Here are the key points to this ruling:
- HiQ did not violate the Computer Fraud and Abuse Act. This was because the data that HiQ Labs was scraping was available to anyone who browsed the LinkedIn website. In other words, HiQ did not have to log in with a username and password to access the data.
- Companies should not be able to revoke authorization where no authorization is needed in the first place.
- Companies like LinkedIn don't have the right to decide who can and can't access publically available information because it would be contrary to the public interest.
- LinkedIn's actions that involved blocking HiQ could cause irreparable harm to HiQ because it was key to their business model.
- LinkedIn users' privacy was not threatened by the actions of HiQ and did not jeopardize users' trust enough to outweigh HiQ's ability to run their business.
- Because LinkedIn was planning to provide an analytics tool similar to HiQ's, the case raised concern about whether LinkedIn was acting within the sphere of fair competition.
- The court came to the conclusion that the method HiQ Labs used to collect data from LinkedIn is the same method that researchers and academics use and that ruling in favor of HiQ benefitted public interest.
Is It Legal to Scrape Data from the Web?
In this LinkedIn case, scraping wasn't illegal because the data that HiQ Labs was scraping was information that anyone could access on the LinkedIn website without logging in. So web scraping in itself is not illegal, but you can still run into issues if you don't do your due diligence. Here are some tips to ensure that your web scraping activities are legal:
- Consult the site's terms of service: You may agree to a site's terms of service simply by browsing the site. If that website forbids automated data collection, scraping the site will violate the terms of service and may result in legal action.
- Only scrape publically available information: HiQ Labs was in the right because the data they scraped was publically available.
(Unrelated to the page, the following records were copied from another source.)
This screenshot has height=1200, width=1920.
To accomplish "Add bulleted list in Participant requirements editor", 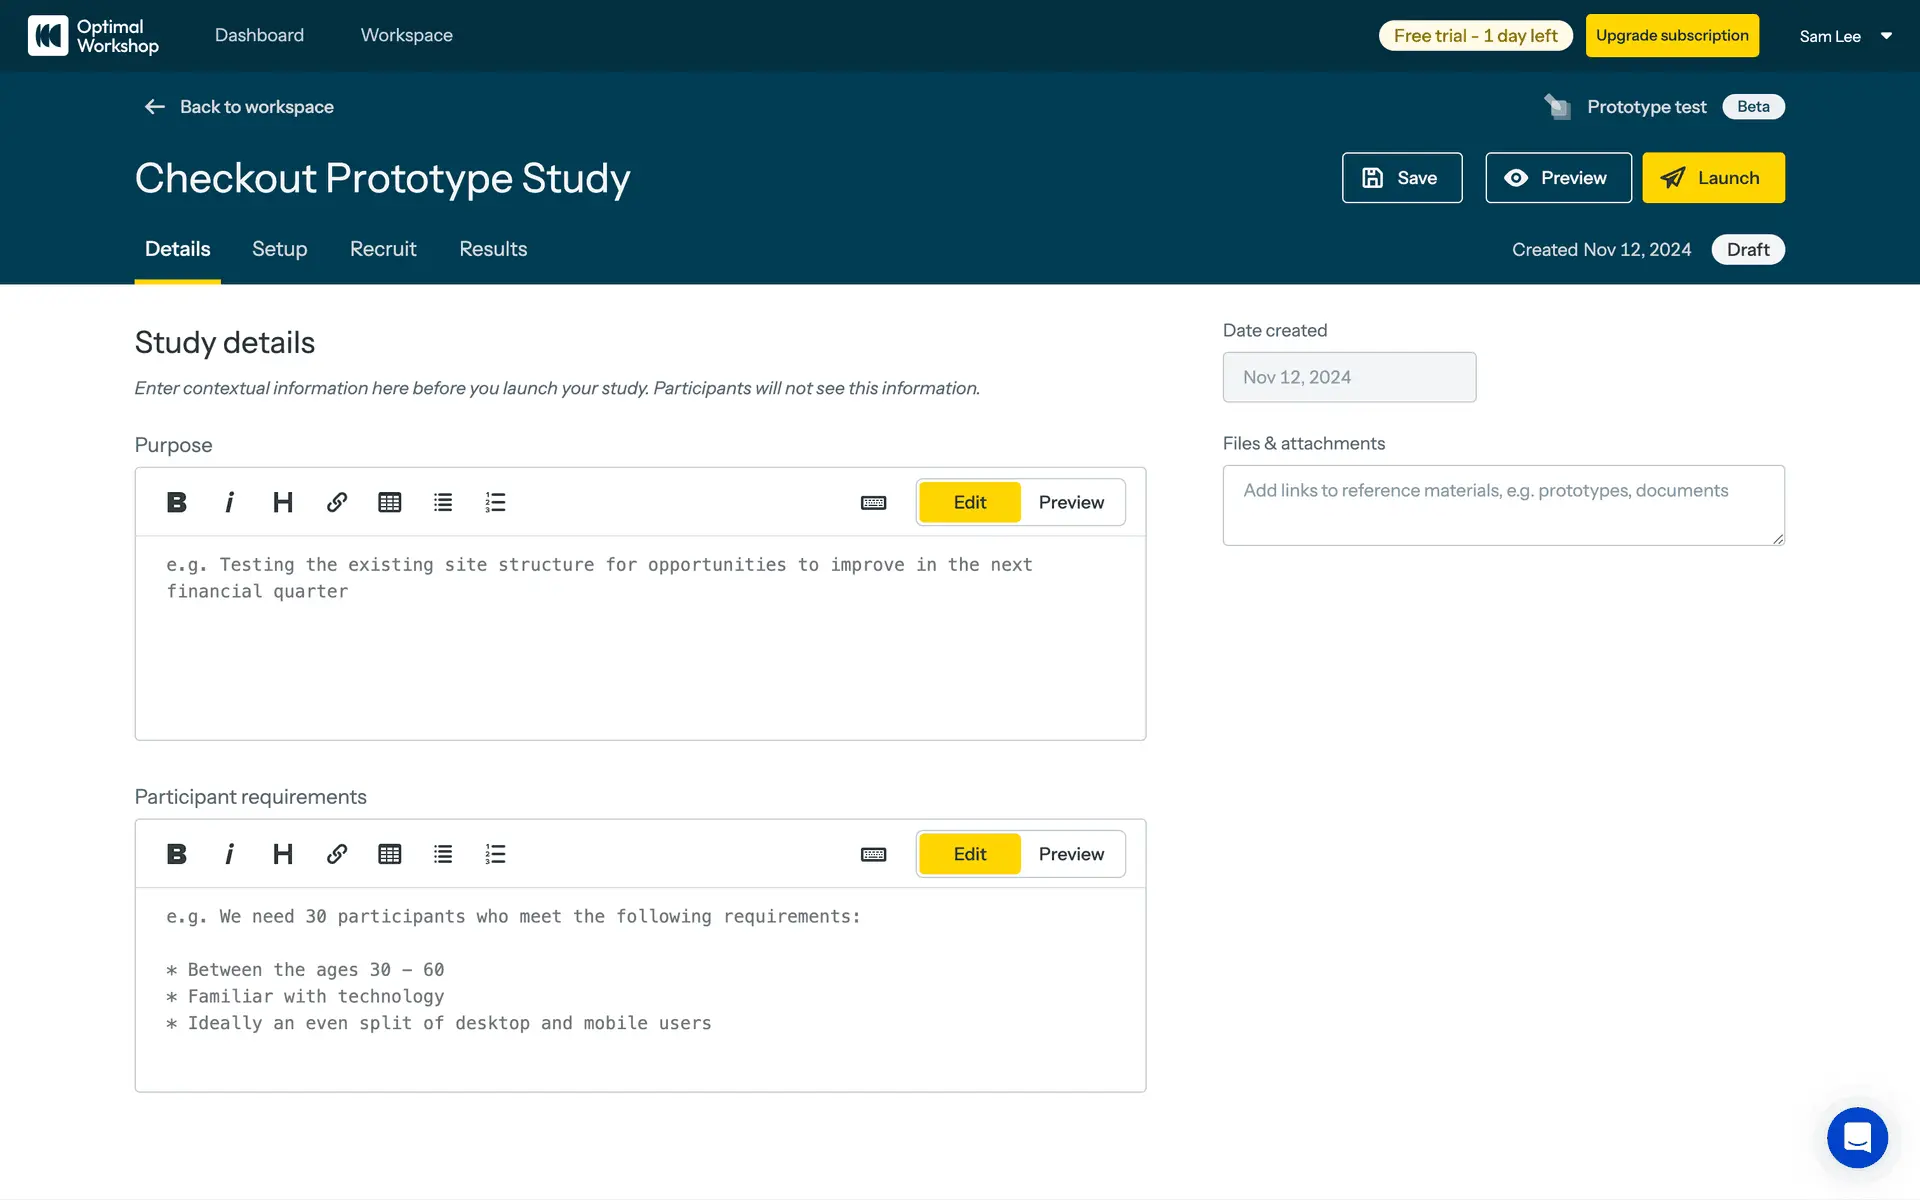I will [443, 854].
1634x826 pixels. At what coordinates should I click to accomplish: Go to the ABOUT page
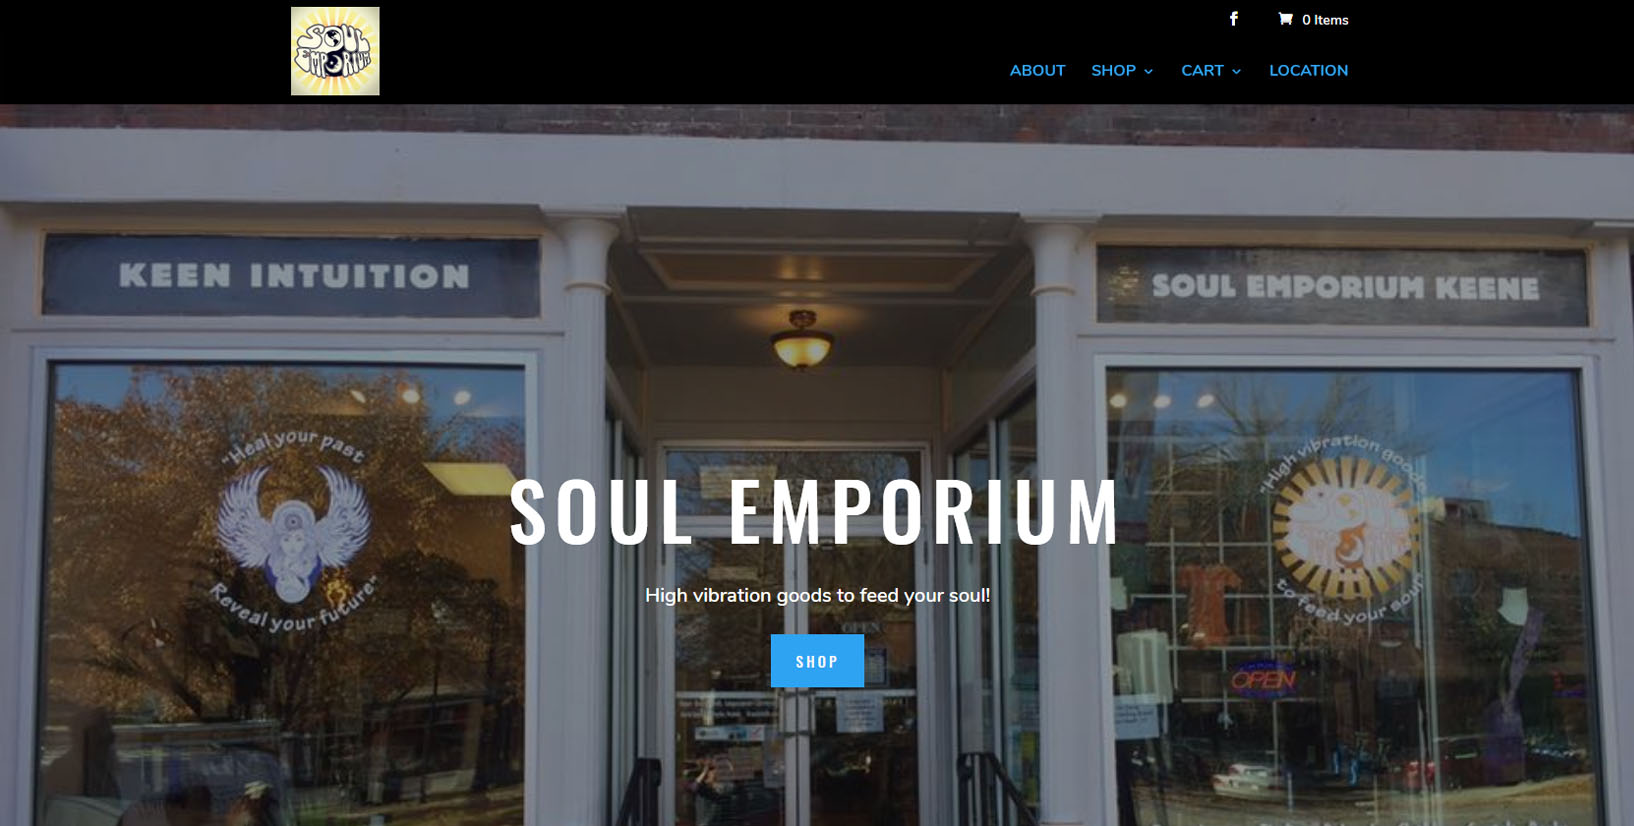click(x=1037, y=71)
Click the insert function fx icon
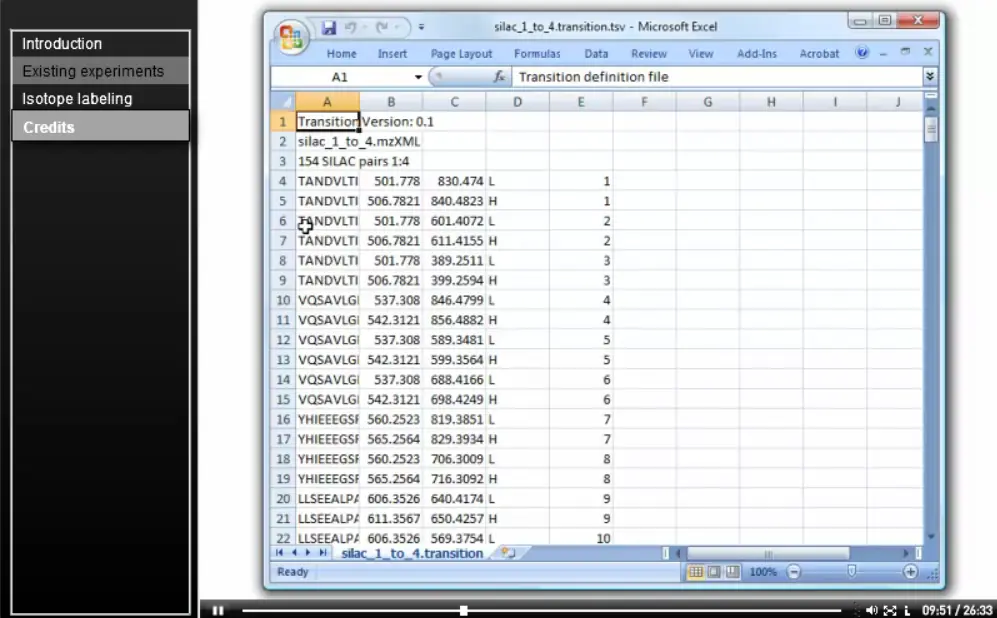 pyautogui.click(x=499, y=77)
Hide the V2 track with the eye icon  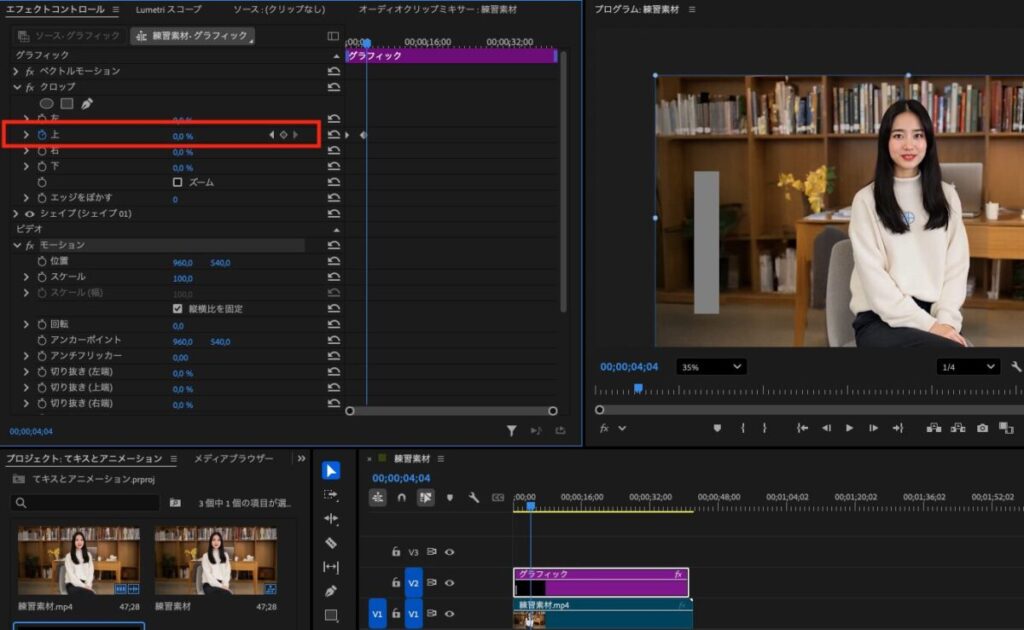click(x=450, y=583)
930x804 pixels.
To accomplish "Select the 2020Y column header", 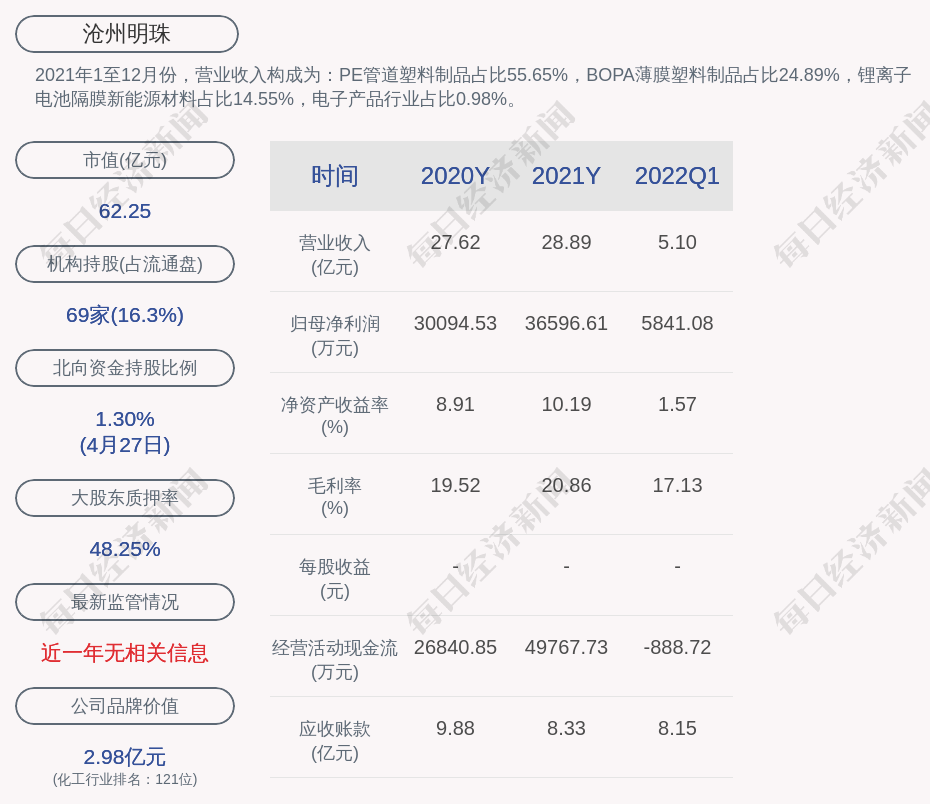I will click(x=455, y=176).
If you have to log in to a website to scrape data, you are accessing private information and could be breaking the law.
- Watch out for copyrighted content: Copyrighted content is protected and the sites you are scraping may have rights to that content that you don't have. This data can include designs, images, videos, and articles that could be considered creative work.
How to Scrape Data More Effectively
Even when you have a legal right to scrape a site, it doesn't mean that the owners of that site won't make it hard for you to do. For example, Google's platform is legal to scrape since you don't have to log in to use the service, But Google and many other websites will have protection in place to prevent scraping. They may use Captchas, block your IP address, or do both if they detect a lot of traffic coming from the same IP.
The best way to prevent websites from blacklisting your IP address when you want to scrape data is by using residential proxies. For enterprises that do large-scale data harvesting and collection, a proxy service provider is a necessity because it will reduce failure rate, blocks, and throttling. Residential proxy services will rotate the IP you are using automatically, so each new scraping attempt looks like it is coming from a different user.
Summary
Web scraping has frequently operated in the gray areas of technology. In the past, it was hard to tell if it was legal. The LinkedIn case drew a much more distinct line between legal and illegal web scraping. If you are scraping data that is publically available to anyone who browses the Internet, you are not breaking the law. But that still does not mean that websites you scrape won't try to block you from doing it, which is why you need to use a residential proxy provider to scrape more effectively.